- [Problem requirements]:
Word for word, set down every line of the entries below from the line with "甘肃 (211, 1858)" to the line with "11 (72, 2398)", including both, and no other line.

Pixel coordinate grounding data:
--- START ---

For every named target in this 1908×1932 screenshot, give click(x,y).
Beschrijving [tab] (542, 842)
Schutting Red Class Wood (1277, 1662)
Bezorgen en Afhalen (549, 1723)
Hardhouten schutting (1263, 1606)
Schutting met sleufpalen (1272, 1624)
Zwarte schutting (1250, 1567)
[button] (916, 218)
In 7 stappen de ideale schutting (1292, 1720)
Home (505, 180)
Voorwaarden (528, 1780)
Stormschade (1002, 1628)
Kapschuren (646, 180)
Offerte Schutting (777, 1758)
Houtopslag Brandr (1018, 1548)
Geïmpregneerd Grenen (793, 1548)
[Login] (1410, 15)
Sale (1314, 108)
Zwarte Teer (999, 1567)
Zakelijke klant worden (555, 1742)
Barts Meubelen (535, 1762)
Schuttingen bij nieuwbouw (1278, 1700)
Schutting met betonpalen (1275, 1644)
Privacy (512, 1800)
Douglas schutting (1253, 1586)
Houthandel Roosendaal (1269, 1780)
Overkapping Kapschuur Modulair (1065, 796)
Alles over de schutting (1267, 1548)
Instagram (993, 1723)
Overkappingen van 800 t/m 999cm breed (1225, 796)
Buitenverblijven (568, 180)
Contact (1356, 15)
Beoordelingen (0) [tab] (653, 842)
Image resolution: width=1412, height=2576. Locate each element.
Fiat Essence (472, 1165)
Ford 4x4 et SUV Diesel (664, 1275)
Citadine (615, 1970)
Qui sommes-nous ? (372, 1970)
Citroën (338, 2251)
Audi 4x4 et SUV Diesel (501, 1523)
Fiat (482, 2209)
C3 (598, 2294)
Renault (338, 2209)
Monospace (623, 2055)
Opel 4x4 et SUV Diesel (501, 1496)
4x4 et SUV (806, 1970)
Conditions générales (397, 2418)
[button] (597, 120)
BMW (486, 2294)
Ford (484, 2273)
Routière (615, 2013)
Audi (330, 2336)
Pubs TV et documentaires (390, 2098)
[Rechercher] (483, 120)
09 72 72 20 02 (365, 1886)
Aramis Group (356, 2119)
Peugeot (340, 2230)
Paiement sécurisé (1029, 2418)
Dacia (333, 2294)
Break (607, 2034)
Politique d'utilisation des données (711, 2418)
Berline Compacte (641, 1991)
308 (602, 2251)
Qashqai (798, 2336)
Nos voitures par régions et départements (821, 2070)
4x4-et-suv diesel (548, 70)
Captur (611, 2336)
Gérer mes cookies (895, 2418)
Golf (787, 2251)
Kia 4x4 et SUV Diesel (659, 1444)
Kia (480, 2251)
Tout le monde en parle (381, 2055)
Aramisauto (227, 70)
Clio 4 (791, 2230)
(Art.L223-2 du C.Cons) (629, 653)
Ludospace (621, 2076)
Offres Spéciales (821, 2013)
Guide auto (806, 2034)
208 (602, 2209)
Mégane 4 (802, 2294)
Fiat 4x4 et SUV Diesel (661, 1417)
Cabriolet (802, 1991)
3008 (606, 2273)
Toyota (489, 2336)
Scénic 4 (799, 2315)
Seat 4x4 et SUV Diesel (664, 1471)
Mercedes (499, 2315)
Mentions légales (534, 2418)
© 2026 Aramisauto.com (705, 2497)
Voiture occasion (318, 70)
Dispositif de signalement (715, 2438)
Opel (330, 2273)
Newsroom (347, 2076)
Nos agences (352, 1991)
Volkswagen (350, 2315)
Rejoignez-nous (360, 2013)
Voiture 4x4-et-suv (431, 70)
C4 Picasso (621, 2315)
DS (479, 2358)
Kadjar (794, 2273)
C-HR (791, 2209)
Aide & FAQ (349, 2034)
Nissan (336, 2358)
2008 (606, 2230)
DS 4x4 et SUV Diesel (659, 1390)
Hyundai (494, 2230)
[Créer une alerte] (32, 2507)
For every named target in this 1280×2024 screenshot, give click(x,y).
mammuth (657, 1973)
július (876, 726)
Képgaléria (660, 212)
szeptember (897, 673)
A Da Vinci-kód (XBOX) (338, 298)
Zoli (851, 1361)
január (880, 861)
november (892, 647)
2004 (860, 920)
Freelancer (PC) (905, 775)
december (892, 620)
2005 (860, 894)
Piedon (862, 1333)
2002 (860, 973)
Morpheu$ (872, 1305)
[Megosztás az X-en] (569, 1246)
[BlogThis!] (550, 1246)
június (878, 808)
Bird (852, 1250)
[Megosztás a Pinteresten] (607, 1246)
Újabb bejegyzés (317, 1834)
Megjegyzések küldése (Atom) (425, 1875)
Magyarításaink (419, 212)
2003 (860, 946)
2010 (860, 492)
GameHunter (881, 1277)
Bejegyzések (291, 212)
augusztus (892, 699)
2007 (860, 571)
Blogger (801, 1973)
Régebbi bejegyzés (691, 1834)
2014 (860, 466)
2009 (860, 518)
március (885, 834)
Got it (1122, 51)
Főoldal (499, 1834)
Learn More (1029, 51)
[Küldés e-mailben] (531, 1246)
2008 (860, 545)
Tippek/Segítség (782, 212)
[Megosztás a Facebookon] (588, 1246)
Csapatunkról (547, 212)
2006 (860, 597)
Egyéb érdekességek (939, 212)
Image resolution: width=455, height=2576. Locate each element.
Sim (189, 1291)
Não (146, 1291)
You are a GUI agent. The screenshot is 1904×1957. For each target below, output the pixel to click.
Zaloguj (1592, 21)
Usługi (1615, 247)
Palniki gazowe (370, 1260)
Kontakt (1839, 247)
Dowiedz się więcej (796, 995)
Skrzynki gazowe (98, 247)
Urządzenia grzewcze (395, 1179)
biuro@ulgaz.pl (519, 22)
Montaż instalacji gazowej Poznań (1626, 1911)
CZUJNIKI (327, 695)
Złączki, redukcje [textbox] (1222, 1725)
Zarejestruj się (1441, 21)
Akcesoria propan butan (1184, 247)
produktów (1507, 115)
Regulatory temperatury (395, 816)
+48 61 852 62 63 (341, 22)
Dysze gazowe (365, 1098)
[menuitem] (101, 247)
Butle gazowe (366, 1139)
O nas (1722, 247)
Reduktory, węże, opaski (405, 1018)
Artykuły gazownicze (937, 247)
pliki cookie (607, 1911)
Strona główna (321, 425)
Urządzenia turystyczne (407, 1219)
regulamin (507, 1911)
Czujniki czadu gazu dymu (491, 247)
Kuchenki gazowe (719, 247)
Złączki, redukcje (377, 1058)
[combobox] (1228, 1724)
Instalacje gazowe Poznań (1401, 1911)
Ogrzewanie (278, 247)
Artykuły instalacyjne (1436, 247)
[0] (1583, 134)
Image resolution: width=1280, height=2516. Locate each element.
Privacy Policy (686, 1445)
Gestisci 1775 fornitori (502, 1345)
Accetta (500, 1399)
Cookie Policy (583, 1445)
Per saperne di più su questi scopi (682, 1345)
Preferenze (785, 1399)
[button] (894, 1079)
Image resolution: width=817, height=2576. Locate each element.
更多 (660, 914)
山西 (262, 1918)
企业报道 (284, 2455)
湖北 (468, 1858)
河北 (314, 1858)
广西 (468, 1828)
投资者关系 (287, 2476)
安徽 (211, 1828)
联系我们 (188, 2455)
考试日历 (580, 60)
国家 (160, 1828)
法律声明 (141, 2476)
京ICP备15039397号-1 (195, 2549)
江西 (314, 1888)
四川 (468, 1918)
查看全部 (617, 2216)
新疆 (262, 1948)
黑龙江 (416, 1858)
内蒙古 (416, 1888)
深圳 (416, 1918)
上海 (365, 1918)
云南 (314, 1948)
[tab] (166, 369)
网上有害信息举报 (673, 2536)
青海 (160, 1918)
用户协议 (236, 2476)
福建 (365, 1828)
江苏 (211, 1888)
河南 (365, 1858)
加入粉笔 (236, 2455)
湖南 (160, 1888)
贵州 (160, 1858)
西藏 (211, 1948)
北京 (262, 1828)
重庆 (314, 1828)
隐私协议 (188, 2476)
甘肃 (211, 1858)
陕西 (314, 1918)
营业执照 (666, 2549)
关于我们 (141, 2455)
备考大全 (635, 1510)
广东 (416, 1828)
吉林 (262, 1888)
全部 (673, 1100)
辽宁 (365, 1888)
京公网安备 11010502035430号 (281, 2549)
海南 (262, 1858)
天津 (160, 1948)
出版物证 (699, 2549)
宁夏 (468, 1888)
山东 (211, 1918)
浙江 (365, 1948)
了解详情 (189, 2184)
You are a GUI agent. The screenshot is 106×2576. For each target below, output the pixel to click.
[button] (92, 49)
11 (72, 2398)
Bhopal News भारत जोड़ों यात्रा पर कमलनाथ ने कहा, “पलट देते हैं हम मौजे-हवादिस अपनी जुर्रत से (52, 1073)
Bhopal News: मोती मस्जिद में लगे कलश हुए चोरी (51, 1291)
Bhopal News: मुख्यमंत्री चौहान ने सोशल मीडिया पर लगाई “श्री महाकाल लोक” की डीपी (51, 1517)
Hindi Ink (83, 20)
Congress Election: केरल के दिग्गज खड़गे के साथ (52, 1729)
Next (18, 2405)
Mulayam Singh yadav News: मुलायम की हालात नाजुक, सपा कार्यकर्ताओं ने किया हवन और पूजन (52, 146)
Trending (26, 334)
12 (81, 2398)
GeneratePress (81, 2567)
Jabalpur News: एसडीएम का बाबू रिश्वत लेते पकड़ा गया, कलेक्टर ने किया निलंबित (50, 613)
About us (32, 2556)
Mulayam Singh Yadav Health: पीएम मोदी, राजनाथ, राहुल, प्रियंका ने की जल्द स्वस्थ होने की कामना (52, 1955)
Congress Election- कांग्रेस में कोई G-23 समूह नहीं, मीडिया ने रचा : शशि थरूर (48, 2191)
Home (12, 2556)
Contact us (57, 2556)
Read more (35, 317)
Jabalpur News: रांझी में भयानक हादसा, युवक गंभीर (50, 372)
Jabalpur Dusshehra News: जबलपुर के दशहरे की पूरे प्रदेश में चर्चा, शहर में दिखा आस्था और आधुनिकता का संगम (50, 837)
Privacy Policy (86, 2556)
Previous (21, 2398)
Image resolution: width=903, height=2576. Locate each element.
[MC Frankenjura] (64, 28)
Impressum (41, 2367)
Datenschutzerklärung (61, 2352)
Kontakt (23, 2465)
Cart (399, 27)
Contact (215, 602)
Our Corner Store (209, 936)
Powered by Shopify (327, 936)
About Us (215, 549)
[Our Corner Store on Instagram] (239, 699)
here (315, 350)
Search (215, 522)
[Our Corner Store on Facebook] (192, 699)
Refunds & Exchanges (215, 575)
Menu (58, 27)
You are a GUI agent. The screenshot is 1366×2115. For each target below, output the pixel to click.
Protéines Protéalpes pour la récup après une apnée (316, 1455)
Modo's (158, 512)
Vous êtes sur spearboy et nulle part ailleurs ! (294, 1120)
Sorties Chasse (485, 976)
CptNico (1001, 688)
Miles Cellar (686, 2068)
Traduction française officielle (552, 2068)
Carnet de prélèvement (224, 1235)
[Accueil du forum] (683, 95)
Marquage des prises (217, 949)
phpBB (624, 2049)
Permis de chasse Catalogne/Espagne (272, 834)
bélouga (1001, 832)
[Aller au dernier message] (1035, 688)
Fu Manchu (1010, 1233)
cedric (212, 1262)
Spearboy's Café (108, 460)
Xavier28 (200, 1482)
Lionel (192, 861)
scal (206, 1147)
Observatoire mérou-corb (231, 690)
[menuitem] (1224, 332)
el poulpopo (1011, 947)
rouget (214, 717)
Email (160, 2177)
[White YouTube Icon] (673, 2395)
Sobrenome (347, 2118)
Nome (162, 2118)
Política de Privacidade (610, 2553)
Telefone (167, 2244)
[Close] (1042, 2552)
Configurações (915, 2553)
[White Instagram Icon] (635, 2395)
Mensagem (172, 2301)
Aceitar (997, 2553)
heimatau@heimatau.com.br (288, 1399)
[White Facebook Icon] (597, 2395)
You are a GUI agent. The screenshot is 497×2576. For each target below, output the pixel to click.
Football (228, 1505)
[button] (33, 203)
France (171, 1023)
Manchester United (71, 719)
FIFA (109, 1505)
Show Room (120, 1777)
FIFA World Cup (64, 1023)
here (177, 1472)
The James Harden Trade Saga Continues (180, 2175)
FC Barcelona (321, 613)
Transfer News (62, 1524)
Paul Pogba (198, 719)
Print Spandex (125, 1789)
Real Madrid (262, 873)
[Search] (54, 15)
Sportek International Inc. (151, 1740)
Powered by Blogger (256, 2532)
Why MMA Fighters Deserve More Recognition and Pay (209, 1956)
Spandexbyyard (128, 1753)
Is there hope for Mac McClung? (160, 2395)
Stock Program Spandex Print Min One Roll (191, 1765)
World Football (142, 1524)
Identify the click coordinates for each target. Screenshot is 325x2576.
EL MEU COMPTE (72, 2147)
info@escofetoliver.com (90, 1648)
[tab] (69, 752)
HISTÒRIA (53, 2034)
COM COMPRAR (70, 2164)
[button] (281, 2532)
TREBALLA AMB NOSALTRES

--- END ---

- [Your response]:
甘肃 (211, 1858)
陕西 (314, 1918)
营业执照 (666, 2549)
关于我们 (141, 2455)
备考大全 (635, 1510)
广东 (416, 1828)
吉林 (262, 1888)
全部 (673, 1100)
辽宁 (365, 1888)
京公网安备 11010502035430号 (281, 2549)
海南 (262, 1858)
天津 (160, 1948)
出版物证 (699, 2549)
宁夏 (468, 1888)
山东 (211, 1918)
浙江 (365, 1948)
了解详情 (189, 2184)
You are a GUI agent. The screenshot is 106×2576. For each target below, output the pixel to click.
[button] (92, 49)
11 (72, 2398)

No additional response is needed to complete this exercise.